--- Dataset excerpts Enclosed Below ---
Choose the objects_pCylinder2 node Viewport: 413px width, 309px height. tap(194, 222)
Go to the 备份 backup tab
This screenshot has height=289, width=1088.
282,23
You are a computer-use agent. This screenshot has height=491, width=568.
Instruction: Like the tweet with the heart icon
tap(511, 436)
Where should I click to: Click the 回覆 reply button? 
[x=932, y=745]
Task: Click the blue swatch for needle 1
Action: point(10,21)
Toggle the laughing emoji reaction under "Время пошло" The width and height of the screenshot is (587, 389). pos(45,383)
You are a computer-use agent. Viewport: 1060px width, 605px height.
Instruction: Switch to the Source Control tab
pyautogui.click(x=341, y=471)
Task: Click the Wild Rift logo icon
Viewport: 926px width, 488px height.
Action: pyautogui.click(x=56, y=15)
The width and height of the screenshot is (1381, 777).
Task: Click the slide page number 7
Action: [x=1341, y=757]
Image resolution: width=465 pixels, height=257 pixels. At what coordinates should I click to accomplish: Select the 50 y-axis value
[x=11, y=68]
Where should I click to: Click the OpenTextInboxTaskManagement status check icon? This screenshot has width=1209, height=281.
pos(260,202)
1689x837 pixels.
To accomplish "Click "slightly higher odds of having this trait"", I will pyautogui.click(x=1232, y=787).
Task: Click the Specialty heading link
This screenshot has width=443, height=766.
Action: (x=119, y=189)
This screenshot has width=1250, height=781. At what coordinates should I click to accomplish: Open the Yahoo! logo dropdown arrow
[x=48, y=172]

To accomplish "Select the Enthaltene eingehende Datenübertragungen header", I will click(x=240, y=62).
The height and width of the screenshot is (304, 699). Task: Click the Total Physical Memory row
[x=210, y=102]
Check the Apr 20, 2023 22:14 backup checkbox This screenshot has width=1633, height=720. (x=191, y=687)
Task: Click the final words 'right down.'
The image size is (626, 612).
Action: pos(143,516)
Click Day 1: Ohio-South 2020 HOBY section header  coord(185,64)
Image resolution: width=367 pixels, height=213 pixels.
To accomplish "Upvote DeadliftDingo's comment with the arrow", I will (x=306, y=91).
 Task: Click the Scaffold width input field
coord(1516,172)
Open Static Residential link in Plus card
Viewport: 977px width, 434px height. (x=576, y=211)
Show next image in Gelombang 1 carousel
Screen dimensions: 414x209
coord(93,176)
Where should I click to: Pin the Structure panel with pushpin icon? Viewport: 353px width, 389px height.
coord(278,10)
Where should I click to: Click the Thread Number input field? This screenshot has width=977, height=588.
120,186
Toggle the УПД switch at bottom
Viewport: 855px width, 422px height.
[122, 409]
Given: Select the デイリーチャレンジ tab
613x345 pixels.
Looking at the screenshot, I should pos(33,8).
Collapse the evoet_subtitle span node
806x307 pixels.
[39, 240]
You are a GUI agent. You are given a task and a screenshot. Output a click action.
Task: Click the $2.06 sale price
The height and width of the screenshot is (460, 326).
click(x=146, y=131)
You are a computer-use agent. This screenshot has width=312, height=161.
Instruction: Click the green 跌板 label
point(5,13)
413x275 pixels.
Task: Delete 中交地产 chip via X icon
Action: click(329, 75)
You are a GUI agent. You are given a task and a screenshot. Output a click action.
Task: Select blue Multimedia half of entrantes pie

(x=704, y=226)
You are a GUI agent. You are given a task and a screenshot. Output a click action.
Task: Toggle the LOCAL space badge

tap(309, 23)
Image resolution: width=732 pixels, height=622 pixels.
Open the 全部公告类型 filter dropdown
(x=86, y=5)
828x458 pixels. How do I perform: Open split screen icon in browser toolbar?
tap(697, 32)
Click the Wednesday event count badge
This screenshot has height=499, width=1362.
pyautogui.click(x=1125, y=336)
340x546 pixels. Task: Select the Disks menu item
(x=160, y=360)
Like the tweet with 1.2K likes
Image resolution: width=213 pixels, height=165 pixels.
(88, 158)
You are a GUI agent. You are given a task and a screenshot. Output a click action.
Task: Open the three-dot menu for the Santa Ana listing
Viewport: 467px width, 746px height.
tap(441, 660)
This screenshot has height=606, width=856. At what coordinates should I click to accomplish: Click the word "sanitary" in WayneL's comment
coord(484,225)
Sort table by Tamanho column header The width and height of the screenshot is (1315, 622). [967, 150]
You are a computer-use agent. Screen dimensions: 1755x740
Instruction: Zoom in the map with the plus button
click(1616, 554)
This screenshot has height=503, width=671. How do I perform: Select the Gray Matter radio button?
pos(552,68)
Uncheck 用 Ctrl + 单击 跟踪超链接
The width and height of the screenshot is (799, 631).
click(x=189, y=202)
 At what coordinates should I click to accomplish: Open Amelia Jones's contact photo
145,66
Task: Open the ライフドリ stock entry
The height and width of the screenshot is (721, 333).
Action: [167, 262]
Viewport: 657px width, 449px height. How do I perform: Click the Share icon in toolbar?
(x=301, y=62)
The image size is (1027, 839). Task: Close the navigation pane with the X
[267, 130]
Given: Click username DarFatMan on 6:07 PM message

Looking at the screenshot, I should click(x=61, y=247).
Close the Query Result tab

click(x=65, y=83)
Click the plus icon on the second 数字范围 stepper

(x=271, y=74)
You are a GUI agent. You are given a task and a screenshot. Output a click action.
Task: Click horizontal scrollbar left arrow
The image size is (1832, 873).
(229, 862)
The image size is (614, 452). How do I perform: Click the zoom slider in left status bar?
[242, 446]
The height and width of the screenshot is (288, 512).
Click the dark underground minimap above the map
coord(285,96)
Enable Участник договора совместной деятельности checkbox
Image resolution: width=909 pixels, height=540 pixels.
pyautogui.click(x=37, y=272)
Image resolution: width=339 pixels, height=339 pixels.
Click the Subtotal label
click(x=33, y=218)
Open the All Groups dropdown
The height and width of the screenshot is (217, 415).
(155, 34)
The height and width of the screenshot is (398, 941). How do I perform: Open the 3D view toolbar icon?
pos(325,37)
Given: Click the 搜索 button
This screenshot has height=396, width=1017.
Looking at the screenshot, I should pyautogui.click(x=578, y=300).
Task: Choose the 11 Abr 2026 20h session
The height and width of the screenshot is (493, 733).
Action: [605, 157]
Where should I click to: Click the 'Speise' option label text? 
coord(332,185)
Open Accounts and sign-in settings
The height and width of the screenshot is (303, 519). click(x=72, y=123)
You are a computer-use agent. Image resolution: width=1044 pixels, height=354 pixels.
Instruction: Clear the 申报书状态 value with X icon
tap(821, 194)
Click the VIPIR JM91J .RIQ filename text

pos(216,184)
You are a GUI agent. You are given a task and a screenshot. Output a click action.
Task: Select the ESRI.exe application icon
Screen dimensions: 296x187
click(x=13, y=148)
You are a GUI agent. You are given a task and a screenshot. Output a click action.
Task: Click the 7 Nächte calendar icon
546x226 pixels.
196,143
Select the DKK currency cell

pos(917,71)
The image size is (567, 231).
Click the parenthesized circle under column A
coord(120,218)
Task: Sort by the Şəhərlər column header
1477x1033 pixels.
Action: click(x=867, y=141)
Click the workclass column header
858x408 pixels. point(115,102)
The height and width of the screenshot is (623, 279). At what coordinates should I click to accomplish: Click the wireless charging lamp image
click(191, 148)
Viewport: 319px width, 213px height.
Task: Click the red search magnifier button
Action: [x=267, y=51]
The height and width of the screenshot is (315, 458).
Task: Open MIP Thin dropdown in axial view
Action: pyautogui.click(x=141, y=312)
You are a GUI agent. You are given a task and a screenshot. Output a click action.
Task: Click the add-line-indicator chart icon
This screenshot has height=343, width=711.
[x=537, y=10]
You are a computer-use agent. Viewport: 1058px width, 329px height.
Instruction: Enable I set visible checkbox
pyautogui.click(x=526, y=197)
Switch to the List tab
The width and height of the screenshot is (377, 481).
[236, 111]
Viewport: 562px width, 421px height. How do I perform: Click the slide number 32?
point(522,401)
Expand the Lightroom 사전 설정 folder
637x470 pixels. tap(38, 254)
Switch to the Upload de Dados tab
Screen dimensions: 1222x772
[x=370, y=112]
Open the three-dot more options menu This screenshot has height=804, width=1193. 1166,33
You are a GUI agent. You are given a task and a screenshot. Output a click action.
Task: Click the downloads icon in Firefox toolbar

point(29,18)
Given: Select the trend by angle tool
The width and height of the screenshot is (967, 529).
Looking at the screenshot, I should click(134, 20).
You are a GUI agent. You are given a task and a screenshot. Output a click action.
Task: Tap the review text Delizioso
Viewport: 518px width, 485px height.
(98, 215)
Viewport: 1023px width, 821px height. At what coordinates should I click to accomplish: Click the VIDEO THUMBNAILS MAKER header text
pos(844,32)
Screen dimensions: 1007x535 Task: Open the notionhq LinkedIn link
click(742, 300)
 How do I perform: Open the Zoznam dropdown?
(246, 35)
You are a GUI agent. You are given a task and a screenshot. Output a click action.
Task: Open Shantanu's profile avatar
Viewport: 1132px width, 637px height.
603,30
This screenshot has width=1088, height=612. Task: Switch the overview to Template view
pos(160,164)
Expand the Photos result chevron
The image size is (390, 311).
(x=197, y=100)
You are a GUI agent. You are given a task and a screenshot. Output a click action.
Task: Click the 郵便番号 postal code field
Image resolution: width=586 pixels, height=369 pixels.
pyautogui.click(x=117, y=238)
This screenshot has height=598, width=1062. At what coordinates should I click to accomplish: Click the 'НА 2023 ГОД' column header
--- End of Enclosed Dataset excerpts ---
• _Work request_:
Find the lines that mention "Choose" in the entries and show them.

• _Written solution_:
Choose the objects_pCylinder2 node Viewport: 413px width, 309px height. tap(194, 222)
Task: Choose the 11 Abr 2026 20h session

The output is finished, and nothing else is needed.